> _EXERCISE DESCRIPTION_
Reproduce the data word for word, beginning at its first line and continuing through the line that contains "Action: [1129, 107]".

> _THE INPUT_
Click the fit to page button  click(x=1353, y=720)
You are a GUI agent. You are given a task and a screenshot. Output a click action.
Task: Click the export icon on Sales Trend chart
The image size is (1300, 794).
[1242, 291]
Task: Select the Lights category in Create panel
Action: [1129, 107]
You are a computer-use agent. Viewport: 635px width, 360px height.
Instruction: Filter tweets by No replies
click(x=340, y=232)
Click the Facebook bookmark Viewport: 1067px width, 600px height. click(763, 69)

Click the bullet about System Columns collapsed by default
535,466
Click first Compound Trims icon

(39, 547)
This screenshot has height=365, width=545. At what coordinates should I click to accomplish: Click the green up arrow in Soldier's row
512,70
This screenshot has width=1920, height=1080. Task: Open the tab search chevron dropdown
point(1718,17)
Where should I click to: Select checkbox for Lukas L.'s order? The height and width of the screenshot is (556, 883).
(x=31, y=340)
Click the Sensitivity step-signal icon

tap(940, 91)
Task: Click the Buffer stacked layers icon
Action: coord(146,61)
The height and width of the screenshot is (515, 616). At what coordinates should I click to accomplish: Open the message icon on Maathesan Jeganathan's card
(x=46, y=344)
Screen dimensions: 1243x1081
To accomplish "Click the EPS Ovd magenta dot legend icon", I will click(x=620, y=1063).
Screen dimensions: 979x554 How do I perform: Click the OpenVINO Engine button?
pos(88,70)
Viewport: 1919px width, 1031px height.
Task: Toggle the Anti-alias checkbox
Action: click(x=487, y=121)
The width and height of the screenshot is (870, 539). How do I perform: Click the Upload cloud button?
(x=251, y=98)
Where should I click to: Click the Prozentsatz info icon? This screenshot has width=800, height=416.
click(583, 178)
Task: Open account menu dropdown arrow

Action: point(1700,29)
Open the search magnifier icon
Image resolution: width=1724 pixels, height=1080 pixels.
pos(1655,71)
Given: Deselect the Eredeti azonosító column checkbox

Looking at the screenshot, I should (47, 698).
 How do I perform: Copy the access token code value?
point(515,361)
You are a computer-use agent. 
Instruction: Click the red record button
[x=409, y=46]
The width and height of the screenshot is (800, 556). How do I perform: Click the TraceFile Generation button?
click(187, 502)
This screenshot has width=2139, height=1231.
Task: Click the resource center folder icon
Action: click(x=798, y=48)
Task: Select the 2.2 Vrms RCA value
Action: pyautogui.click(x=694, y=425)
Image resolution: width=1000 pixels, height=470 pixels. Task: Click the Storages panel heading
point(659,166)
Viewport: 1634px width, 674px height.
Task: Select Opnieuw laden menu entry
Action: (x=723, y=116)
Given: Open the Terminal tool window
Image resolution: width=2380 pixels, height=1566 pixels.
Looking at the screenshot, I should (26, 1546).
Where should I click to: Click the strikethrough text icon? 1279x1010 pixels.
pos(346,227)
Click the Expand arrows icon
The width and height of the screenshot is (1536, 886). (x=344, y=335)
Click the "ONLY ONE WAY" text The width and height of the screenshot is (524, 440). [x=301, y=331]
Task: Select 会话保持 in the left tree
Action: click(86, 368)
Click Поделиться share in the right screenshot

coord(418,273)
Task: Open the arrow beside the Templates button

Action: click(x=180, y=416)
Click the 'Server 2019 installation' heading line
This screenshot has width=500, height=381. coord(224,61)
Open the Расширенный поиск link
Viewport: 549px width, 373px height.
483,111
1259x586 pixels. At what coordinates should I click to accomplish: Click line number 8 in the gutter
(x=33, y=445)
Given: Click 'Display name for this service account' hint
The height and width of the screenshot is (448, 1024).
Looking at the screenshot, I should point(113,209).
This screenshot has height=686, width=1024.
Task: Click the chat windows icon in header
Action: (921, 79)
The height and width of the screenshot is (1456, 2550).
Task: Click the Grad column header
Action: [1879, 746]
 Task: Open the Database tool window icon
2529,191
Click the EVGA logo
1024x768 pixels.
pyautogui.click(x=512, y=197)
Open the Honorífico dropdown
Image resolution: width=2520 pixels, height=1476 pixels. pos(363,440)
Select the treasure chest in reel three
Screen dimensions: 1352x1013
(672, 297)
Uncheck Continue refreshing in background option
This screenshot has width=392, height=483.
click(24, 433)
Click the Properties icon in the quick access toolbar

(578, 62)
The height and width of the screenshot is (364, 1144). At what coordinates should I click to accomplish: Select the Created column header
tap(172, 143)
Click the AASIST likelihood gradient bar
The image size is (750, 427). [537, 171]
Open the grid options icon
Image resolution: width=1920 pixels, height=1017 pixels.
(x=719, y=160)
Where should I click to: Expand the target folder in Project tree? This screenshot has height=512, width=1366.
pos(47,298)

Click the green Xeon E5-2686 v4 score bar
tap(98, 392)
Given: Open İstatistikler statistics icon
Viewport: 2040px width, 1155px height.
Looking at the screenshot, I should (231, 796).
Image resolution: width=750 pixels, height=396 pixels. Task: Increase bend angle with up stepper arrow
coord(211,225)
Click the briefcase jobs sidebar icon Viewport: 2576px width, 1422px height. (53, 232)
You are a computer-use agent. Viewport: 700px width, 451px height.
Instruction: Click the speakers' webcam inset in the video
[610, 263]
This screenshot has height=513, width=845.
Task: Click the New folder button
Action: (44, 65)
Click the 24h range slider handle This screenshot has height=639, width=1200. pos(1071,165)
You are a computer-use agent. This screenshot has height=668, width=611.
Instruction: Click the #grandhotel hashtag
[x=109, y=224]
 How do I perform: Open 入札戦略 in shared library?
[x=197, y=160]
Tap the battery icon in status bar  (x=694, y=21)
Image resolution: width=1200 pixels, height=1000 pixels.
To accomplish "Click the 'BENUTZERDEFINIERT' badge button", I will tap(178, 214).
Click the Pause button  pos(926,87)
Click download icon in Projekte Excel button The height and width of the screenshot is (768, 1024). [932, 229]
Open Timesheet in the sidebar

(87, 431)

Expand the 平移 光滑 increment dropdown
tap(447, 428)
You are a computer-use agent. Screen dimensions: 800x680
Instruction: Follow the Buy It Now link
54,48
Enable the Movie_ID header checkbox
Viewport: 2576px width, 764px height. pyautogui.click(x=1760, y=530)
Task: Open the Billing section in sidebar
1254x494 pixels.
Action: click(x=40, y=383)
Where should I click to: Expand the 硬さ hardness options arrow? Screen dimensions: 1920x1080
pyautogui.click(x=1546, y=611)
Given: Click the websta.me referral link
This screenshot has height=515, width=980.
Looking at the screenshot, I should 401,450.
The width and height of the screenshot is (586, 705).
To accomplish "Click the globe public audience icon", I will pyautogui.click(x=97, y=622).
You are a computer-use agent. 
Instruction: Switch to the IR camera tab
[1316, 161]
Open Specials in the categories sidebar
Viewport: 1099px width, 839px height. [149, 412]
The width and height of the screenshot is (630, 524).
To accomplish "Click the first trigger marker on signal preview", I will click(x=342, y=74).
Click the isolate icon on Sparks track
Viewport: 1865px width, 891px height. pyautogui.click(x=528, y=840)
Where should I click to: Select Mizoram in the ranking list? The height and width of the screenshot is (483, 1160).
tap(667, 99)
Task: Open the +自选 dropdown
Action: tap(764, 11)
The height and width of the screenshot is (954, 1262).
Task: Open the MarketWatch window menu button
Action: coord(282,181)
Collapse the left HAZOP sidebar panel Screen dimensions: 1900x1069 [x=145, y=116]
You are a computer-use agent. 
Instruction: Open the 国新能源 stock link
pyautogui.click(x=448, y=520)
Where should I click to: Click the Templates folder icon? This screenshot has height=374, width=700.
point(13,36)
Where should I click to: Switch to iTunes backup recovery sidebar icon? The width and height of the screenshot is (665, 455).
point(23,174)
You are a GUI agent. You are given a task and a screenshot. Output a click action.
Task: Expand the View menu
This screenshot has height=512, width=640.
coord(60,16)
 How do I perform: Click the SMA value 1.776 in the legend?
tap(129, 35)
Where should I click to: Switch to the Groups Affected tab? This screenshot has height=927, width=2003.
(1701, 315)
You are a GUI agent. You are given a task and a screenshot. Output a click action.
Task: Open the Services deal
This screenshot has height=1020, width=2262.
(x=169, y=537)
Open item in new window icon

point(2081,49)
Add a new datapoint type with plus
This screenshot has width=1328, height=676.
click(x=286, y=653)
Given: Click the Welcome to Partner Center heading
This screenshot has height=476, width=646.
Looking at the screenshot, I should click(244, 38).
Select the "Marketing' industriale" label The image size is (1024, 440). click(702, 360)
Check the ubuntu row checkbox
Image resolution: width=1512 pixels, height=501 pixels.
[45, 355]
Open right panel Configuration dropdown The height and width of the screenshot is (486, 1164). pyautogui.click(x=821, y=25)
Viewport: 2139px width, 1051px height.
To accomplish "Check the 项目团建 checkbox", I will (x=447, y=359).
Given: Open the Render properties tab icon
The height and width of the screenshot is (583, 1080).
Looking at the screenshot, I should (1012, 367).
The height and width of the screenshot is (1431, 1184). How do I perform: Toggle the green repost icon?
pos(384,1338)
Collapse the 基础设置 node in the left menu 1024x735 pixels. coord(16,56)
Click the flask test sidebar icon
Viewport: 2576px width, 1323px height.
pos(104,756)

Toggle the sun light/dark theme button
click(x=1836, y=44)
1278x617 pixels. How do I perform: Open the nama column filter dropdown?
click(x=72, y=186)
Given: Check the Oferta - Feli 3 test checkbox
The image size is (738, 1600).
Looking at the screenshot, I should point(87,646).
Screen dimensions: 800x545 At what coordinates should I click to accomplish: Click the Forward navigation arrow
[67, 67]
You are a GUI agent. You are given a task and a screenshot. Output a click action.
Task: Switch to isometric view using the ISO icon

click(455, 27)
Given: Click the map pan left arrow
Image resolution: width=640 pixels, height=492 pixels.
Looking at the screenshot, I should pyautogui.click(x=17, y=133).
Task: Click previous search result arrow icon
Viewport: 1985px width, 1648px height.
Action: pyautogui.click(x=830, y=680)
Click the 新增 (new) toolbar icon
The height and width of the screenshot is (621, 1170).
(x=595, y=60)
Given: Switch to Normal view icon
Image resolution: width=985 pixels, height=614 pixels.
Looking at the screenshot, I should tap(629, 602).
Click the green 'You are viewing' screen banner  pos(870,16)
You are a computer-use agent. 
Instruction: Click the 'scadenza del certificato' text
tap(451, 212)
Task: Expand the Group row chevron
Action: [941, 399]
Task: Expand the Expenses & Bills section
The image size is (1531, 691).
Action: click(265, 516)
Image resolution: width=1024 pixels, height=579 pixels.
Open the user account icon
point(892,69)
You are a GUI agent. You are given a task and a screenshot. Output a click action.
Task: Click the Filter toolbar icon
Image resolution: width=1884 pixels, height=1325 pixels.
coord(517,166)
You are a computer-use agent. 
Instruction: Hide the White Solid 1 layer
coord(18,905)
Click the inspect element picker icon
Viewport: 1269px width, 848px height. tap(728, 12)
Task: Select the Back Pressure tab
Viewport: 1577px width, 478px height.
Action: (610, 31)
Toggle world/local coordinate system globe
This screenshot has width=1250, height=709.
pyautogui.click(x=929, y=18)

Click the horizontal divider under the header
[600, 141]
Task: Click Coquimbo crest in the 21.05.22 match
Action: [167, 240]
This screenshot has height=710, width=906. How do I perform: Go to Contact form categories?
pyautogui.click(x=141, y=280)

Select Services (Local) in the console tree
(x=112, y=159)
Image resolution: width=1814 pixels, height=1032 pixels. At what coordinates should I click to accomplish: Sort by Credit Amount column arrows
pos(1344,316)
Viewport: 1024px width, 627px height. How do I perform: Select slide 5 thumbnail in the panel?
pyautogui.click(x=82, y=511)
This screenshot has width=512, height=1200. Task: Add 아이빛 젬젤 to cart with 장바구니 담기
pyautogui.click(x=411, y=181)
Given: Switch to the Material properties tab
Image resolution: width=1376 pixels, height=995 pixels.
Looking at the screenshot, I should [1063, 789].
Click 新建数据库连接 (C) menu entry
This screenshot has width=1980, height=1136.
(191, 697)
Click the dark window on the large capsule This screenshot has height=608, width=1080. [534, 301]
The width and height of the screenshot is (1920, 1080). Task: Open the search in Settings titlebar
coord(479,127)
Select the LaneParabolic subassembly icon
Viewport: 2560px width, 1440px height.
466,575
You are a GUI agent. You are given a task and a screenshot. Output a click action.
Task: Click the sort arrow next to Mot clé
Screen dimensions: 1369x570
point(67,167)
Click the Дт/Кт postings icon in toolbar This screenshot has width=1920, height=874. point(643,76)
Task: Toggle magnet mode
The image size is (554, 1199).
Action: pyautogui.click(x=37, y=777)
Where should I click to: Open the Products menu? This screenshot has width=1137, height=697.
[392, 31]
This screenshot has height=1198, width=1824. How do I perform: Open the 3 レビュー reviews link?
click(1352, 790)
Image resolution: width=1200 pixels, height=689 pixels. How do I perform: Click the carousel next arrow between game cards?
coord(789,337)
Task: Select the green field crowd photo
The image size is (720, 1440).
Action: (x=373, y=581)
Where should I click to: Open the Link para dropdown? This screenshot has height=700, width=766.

> _FULL RESPONSE_
Click the fit to page button  click(x=1353, y=720)
You are a GUI agent. You are given a task and a screenshot. Output a click action.
Task: Click the export icon on Sales Trend chart
The image size is (1300, 794).
[1242, 291]
Task: Select the Lights category in Create panel
Action: [1129, 107]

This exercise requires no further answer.